Atatürk’ü anlamak, O’nun canından çok sevdiği vatanı için yapmış olduğu hizmetleri gelecek nesillerimize en iyi şekilde anlatmak ve öğretmek demektir. O büyük insanı gelecek nesillere anlatmalı ve öğretmeliyiz ki; inanılmaz zorluklar içerisinde kazanılmış olan kurtuluş savaşının ve büyük mücadeleler sonucunda kurulan cumhuriyetin değeri iyi anlaşılsın.

Atatürk’ü anlamak; O’nun fikirlerini çok iyi bilmek ve uygulamak anlamını taşır. Unutulmamalıdır ki; Türkiye Cumhuriyeti Devleti’nin kurulması, tarihin yeniden yazılması ve bir tarihin başlangıcıdır. Mustafa Kemal, vatan topraklarının dört bir yanı işgal altında iken, bağımsızlık ateşi hiçbir zaman sönmeyen Türk milletine önderlik yaparak, milletimizin esaret altında yaşamasını aklının ucundan bile geçirmemiştir. Tarih sayfaların sıkça geçen inancın zafere dönüşmesi; O’nu anlayabilmenin önemli bölümüdür.  O, Türk milletine olan inancı sonucunda,  en büyük bağımsızlık savaşının kahramanı olmayı hak etmiştir.

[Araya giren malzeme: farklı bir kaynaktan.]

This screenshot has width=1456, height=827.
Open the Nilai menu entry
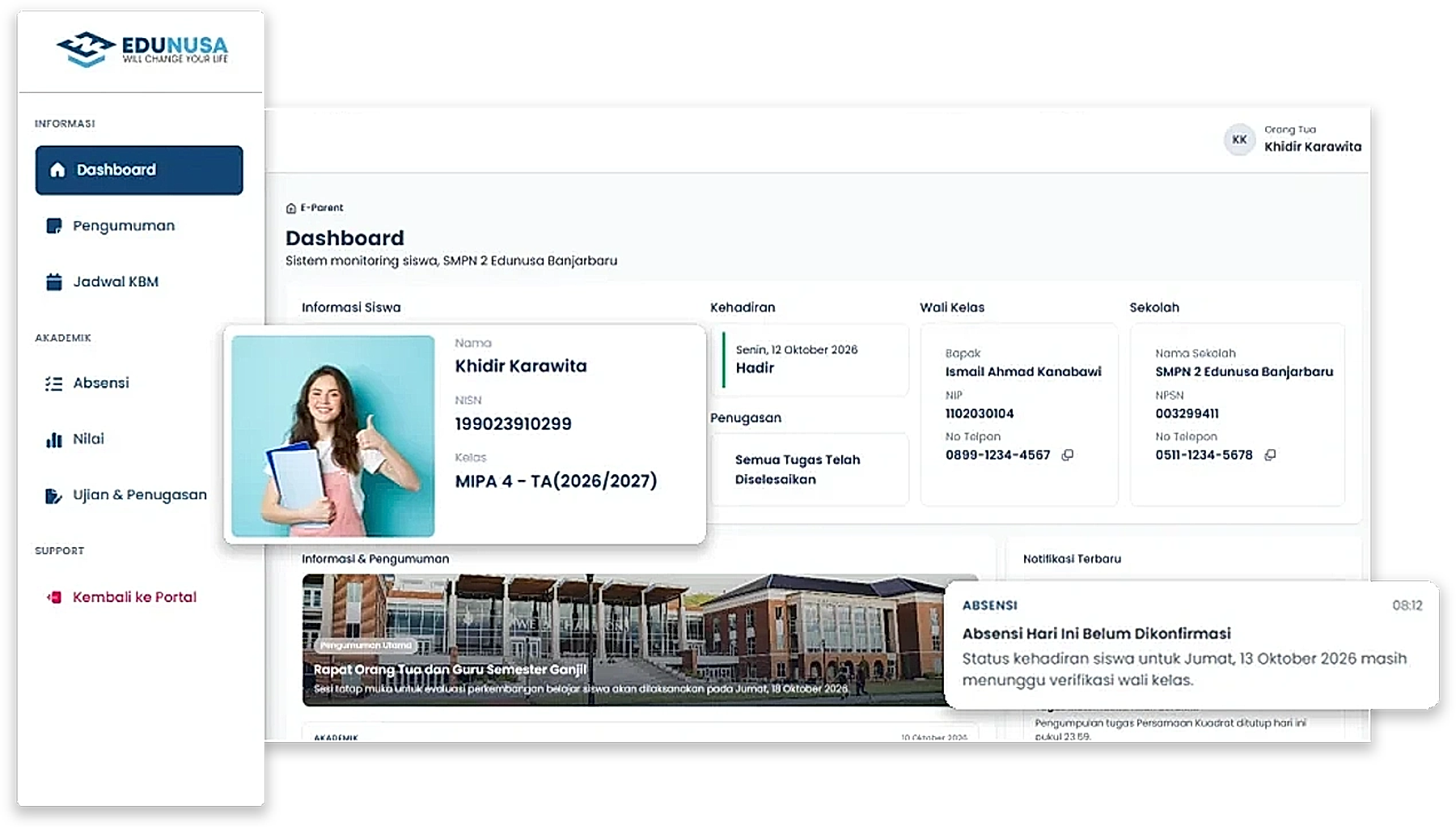(88, 439)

O büyük kahramanı anlamak; ilke ve devrimlerini çok iyi bilmek ve uygulamak demektir. Kurulan Türkiye Cumhuriyeti’nin anlamını ve önemini çok iyi bilmeliyiz ki; cumhuriyete daha çok sahip çıkalım ve canımız gibi koruyalım.   

Atatürk’ün en önemli özellikler yumağı; halkını ülke yönetiminin tek sahibi yapması, ülkenin öz kaynaklarını da milletin hizmetine vermesi, diktatörlükten uzak durması, vatan ve millet sevdalısı bir lider olmasıdır. Kendisini Türk bağımsızlık mücadelesine adayan Atatürk, hiçbir zaman şahsi menfaatini düşünmemiş, her kararında ve her uygulamasında, ülkenin ve milletin menfaatlerini düşünmüştür.

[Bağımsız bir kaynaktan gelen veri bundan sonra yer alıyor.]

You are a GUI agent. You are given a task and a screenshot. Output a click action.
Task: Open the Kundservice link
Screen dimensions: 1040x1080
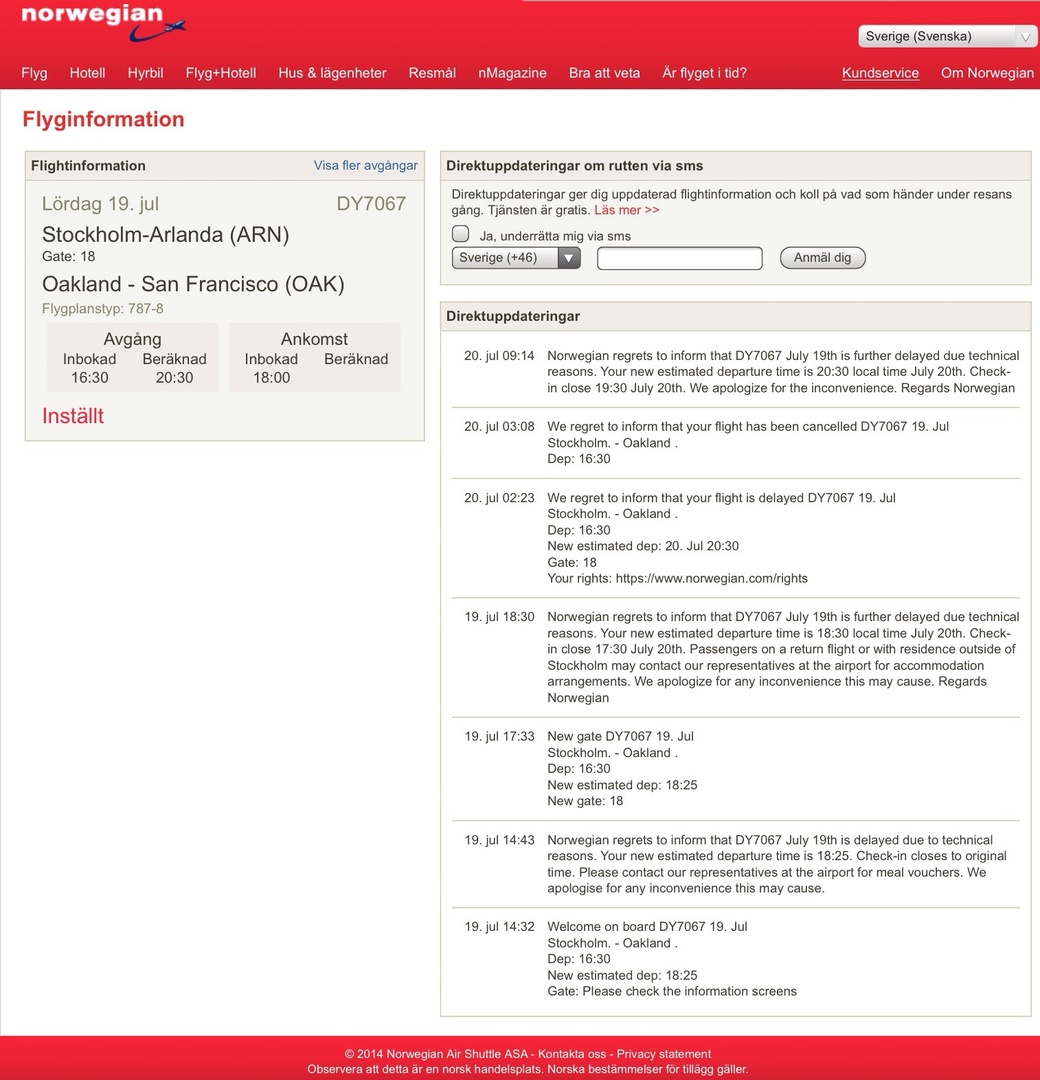coord(880,73)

Atatürk’ü anlamak; 10 Kasım’larda, O’nu kaybetmenin verdiği büyük hüznün yanında, ülkemiz için yaptıklarını ve düşüncelerini daha iyi anlamamız gerektiğini unutmamalıyız. O’nun hayatını, ilkelerini ve bizden yapmamızı istediği şeyleri, bilimsel olarak ortaya koymak ve uygulamak bizlerin en önemli düşüncesi ve görevi olmalıdır. Unutulmamalıdır ki; Atatürk ilkeleri ve devrimleri bugün, birçok ülkede örnek olarak kabul görmüştür. Yine dikkatten kaçmamalıdır ki; bağımsızlığını tam olarak kazanamamış birçok ülkeye Atatürk devrimleri, ilham kaynağı olmaya devam etmektedir. Bütün bunlar Atatürk’ün evrensel bir dünya görüşünün mimarı olduğunu da açıkça göstermektedir.

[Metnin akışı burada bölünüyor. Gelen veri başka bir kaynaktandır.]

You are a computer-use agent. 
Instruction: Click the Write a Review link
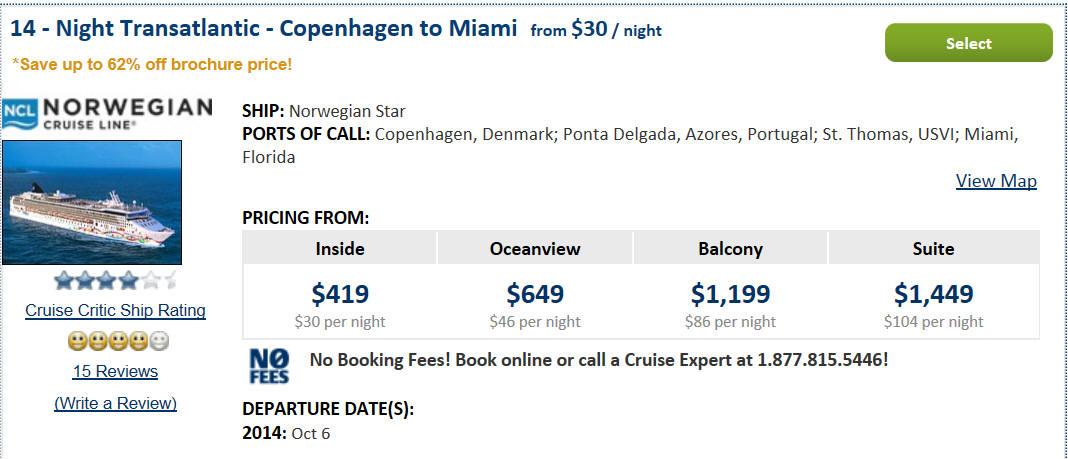(115, 403)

Bizler için Atatürk’ü anlamak; her 10 Kasım’ı ülkeyi daha da ileriye götürebilmek adına neler yapılabileceğinin ortaya konulması gereken bir gün olarak görmeliyiz. Her 10 Kasım’da Atatürk’ün Türkiye Cumhuriyeti’ni bizlere emanet ettiğini hatırlamak, olanaksızlıkları nasıl başardığını anlamaya çalışmak sanırım en doğru yaklaşım olacaktır.

10 Kasım günü ve haftasında, Atatürk gençliğinin ülkemizi ileriye götürebilecek projeler ve çalışmaların yapıldığı, ortaya konulduğu ve desteklendiği bir etkinliğin geleneksel hale getirilmesi gerekir diye düşünüyorum.  

Her 10 Kasım günleri vesilesiyle Atatürk’ü daha iyi anlamak ve anlatmak hepimizin görevi olmalıdır. Bizler bunu yapmalıyız ki; bizden sonraki nesiller de aynı şeyi yapsın.